Pour les entreprises, le Click & Collect permet d’offrir un service de vente en ligne sans avoir à gérer la logistique afférente à la livraison – c’est ce qui a séduit de nombreux restaurateurs durant les périodes de fermeture sanitaire, dès lors qu’ils ne disposaient pas des moyens de faire livrer leurs produits. C’est aussi un levier de cross-selling : les clients qui viennent en boutique chercher leurs achats sont susceptibles de repartir avec des marchandises supplémentaires.
Lancer des opérations promotionnelles cross-canal
En mode web-to-store, les opérations promotionnelles doivent prendre une dimension cross-canal : il s’agit d’interpeller les prospects en ligne (via l’emailing, les réseaux sociaux et la publicité digitale) ou de les contacter sur leur téléphone (SMS, notifications push liées à une application mobile) pour qu’ils viennent en magasin profiter d’une offre dédiée. Cela permet, en outre, de fidéliser les clients existants en les ciblant dans le cadre de promotions exclusives.

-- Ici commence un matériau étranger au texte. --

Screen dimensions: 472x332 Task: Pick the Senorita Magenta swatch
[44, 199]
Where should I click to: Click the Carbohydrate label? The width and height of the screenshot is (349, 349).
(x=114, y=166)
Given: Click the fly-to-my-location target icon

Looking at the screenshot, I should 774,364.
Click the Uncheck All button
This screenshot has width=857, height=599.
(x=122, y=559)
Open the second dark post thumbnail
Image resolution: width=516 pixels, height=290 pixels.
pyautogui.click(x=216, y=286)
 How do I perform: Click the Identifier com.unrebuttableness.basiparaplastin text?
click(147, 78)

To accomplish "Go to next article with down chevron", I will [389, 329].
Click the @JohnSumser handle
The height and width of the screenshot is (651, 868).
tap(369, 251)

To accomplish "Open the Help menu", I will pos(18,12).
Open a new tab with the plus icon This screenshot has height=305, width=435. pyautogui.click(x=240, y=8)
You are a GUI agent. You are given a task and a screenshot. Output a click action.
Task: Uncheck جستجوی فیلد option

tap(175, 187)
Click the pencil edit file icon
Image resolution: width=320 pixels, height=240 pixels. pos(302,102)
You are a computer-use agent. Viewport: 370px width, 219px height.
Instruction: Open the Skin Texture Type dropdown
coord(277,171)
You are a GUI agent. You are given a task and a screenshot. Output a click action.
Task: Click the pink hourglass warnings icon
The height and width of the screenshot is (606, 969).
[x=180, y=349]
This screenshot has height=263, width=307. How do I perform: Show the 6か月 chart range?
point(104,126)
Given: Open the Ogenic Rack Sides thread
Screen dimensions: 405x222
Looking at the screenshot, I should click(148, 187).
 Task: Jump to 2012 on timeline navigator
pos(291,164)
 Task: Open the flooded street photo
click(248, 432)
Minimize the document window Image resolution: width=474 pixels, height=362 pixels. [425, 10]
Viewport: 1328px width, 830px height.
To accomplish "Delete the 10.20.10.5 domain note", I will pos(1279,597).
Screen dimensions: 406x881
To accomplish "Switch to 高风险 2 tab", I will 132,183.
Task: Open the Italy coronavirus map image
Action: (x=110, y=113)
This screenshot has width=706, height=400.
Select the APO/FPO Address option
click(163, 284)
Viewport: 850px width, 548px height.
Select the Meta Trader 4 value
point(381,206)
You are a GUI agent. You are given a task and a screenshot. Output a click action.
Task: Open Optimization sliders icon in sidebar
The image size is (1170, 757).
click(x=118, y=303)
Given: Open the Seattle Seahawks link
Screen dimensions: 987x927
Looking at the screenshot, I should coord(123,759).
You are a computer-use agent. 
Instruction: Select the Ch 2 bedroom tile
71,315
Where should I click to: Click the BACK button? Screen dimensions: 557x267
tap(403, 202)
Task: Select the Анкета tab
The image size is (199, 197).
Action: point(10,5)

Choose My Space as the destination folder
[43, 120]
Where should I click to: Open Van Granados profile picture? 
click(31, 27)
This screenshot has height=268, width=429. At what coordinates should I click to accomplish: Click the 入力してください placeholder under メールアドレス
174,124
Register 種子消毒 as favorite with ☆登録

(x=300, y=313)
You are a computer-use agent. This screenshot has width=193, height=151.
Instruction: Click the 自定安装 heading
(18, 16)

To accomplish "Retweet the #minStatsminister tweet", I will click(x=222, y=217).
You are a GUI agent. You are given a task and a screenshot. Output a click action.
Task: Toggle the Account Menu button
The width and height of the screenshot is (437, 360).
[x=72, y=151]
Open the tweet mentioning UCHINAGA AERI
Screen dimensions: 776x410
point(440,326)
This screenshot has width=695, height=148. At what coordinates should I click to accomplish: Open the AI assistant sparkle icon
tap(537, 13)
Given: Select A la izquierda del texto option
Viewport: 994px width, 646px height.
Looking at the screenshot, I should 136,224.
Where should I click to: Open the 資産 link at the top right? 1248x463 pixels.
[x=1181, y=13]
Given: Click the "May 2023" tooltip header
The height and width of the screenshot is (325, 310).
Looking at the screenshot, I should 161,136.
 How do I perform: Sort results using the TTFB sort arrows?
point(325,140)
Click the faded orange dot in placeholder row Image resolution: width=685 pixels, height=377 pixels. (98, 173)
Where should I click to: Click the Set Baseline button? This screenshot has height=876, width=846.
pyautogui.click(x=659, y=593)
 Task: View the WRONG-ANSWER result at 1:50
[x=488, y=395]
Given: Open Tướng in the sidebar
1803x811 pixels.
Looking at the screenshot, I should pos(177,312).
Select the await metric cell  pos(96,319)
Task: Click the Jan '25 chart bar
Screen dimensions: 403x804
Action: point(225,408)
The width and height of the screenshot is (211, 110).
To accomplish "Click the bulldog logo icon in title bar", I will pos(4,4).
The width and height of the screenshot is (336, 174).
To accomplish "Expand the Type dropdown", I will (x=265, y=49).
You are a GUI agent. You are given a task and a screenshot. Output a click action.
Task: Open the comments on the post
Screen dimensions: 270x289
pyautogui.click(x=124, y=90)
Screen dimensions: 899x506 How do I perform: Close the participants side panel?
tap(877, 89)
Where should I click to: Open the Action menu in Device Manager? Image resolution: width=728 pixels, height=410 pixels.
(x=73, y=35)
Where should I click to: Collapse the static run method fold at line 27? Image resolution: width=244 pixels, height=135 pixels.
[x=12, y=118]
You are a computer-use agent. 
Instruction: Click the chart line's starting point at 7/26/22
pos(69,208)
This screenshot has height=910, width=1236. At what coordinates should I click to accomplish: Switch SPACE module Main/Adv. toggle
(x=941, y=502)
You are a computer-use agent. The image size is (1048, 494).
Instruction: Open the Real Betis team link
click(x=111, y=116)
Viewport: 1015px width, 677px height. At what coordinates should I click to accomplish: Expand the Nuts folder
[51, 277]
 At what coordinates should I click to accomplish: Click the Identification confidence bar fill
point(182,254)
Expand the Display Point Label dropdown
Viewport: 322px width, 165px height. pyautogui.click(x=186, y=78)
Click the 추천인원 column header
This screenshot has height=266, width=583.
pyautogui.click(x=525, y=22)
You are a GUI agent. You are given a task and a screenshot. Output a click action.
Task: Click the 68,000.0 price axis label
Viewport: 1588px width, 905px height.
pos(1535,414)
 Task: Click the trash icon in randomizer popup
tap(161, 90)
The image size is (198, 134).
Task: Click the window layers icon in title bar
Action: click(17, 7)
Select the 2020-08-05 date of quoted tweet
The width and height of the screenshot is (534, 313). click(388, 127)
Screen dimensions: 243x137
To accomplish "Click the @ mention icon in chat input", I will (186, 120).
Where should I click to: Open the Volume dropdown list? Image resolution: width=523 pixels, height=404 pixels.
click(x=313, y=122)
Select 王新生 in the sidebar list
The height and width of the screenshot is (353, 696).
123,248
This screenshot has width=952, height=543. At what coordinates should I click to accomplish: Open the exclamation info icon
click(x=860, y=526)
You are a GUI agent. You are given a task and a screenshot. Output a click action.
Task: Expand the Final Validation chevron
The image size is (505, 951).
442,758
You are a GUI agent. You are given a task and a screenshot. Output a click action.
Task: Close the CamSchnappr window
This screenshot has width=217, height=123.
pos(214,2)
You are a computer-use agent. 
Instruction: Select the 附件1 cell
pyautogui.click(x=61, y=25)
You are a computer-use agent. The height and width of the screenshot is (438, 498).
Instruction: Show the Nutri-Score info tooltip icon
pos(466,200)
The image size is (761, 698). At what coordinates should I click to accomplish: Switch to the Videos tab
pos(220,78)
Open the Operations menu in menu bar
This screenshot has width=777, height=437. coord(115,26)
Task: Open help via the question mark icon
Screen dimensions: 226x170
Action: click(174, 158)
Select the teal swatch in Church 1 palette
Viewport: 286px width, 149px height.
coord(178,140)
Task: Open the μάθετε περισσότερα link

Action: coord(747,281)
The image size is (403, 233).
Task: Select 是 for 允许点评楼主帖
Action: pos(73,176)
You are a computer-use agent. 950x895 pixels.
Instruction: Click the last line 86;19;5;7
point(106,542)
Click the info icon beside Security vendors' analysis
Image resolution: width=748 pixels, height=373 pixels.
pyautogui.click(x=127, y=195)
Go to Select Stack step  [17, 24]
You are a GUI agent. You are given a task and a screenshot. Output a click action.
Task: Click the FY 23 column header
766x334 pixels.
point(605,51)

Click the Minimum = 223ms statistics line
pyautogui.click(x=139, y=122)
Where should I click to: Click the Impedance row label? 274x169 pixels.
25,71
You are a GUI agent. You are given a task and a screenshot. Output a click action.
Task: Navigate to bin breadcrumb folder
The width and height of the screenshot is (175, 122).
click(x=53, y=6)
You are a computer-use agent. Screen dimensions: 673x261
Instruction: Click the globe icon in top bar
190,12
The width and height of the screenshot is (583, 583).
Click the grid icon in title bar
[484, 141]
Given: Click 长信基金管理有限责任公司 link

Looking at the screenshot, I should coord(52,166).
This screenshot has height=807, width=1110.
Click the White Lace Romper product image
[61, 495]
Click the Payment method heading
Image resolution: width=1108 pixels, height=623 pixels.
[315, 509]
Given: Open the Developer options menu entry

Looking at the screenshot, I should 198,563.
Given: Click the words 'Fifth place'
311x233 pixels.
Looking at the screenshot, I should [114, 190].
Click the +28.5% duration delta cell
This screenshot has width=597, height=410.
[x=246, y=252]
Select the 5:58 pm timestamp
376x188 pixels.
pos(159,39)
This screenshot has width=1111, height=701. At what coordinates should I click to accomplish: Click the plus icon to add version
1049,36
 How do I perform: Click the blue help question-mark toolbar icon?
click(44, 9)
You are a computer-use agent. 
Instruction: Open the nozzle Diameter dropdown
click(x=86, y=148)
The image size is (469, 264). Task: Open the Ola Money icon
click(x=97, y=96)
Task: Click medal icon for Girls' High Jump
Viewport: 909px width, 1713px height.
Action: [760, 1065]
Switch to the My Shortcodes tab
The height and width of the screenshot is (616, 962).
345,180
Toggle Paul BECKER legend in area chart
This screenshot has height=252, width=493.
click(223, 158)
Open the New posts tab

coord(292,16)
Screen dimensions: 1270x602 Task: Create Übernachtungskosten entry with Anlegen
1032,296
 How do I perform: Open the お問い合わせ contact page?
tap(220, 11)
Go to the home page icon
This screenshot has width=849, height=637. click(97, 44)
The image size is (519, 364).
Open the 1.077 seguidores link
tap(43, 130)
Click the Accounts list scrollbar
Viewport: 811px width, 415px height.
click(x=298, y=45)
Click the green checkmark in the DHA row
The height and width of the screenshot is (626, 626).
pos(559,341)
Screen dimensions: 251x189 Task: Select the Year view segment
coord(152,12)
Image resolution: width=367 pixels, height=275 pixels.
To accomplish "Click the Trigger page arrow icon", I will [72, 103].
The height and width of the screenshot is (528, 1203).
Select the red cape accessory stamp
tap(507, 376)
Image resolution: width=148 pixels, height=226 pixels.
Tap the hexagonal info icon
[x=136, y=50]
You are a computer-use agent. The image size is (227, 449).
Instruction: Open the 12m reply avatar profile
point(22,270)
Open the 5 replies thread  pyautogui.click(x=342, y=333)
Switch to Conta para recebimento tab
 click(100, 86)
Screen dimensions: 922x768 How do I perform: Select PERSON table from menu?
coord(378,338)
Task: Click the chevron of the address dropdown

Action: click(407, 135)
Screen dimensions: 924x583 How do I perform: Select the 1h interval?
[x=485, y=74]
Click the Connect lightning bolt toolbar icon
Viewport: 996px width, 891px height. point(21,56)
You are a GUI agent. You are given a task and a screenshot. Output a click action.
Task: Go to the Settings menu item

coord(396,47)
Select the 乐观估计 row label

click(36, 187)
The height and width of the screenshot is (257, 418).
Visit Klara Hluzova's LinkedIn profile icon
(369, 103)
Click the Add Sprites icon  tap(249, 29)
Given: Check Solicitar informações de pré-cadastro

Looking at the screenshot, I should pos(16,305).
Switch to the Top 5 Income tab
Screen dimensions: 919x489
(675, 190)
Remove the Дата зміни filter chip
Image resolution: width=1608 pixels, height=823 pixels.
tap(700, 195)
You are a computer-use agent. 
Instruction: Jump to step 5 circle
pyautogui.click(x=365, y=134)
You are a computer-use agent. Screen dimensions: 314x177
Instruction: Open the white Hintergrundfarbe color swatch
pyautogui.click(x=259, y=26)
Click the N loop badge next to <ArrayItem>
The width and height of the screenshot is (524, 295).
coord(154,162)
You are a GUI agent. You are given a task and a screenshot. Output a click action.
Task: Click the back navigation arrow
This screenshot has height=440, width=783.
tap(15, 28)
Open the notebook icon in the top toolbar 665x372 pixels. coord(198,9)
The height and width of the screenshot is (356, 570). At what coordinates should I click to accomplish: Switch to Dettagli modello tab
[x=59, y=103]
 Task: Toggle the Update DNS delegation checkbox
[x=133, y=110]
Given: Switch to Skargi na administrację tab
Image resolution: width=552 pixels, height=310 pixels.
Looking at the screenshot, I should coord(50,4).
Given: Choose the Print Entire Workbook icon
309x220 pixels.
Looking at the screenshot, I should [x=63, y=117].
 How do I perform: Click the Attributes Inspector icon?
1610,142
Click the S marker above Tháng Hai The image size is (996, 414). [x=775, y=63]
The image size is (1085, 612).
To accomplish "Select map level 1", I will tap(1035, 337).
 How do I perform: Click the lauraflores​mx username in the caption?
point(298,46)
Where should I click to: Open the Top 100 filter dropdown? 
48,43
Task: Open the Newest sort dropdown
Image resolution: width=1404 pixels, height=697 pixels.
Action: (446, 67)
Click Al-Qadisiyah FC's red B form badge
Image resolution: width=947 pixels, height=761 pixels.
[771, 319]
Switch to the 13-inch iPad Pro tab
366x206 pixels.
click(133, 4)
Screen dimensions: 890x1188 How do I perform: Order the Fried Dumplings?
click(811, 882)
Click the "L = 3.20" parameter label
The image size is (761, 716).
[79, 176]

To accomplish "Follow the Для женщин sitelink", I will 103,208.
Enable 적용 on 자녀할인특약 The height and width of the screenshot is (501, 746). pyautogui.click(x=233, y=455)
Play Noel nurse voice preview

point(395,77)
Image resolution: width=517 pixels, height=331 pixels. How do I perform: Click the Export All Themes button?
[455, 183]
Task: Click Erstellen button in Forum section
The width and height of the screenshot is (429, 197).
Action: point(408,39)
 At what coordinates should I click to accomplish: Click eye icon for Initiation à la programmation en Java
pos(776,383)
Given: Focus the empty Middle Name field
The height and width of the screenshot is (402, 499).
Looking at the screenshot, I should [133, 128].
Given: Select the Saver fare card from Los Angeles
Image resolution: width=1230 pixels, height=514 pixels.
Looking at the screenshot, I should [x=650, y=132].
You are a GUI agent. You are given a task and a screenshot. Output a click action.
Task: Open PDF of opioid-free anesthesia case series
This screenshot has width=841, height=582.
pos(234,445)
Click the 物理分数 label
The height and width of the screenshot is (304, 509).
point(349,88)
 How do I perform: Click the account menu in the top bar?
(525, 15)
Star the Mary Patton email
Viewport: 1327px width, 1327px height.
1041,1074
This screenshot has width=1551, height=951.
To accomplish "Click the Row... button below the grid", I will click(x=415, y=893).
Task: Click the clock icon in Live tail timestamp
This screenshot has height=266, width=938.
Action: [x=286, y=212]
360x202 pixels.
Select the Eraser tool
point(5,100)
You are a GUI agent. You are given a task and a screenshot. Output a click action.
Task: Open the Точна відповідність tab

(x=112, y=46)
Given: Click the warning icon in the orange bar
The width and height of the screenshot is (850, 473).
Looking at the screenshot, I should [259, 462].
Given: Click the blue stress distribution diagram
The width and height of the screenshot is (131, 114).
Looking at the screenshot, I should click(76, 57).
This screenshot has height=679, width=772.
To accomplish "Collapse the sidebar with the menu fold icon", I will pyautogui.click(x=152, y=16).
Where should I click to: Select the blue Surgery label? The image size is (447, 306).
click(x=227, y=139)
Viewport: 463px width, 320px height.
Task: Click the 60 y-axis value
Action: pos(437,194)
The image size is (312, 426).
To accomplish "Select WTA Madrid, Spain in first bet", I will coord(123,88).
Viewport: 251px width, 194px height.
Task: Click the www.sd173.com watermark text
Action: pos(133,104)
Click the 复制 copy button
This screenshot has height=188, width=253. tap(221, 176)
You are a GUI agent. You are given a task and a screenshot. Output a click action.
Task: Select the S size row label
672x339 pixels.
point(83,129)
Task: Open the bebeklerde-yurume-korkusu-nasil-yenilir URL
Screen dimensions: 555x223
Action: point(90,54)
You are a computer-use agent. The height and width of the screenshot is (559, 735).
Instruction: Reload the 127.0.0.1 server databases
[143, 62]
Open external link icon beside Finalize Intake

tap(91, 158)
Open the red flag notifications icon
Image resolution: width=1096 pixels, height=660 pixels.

Ces opérations peuvent prendre différentes formes : communication sur une actualité ou un nouveau produit/service, soldes, événement ponctuel, ou encore jeu-concours.
Ce dernier levier est parmi les plus efficaces : les jeux-concours sont de puissants vecteurs de trafic et de notoriété, et permettent de créer des liens forts entre les consommateurs et les marques. Une opération lancée sur les réseaux sociaux va consister, par exemple, à proposer aux utilisateurs de venir en boutique déguisés, ou de réaliser une action spécifique avec récompense à la clé (à venir récupérer dans un point de vente).
Mettre en place un service de rendez-vous en ligne
Pour les commerçants qui vendent des prestations de service, l’option du rendez-vous en ligne est l’un des avantages majeurs du web-to-store : on cherche à encourager les clients à planifier leur venue, à la fois pour optimiser leur expérience sur place (pas d’attente, service personnalisé…) et pour sécuriser leur venue (une personne qui a pris rendez-vous a plus de chances de se présenter).
Le principe du rendez-vous en ligne est particulièrement adapté aux services de proximité : coiffeurs, garagistes, agences de voyage, etc. Mais de grandes enseignes proposent désormais cette option, comme Darty qui permet aux clients de programmer leur passage au service après-vente. Pour le commerçant, c’est aussi un précieux levier organisationnel.
Proposer des expériences innovantes en magasin
Si le web-to-store consiste à orienter les internautes vers les points de vente, il est essentiel de ne pas oublier la dimension « physique » du parcours d’achat : une fois les consommateurs présents dans le magasin, il faut leur proposer des expériences innovantes qui justifient le déplacement. Cela, en mettant en avant des services différenciants, auxquels ils ne peuvent pas accéder en ligne.
Quelques exemples : une relation humaine plus développée (prise en charge individuelle du client, conseils personnalisés…), la possibilité d’essayer ou de tester les produits, ou encore la digitalisation des points de vente pour fluidifier l’expérience client (utilisation d’ordinateurs pour chercher les marchandises en stock, vendeurs « volants » qui encaissent via des tablettes comme on le voit en période d’affluence chez Nature et Découvertes, application mobile à activer en magasin pour bénéficier d’offres promotionnelles supplémentaires, etc.).
Le web-to-store est plus qu’une tendance : c’est un changement de paradigme qui consiste à associer deux mondes trop souvent opposés (online et offline) et à créer une continuité entre la recherche d’informations en ligne et l’expérience en magasin. Pour les consommateurs, c’est l’occasion de profiter des avantages du digital et du brick & mortar. Pour les entreprises et les marques, c’est une manière de tirer parti de la puissance d’acquisition du web tout en rendant le passage en boutique incontournable. Autant de raisons qui font du web-to-store un levier aujourd’hui indispensable.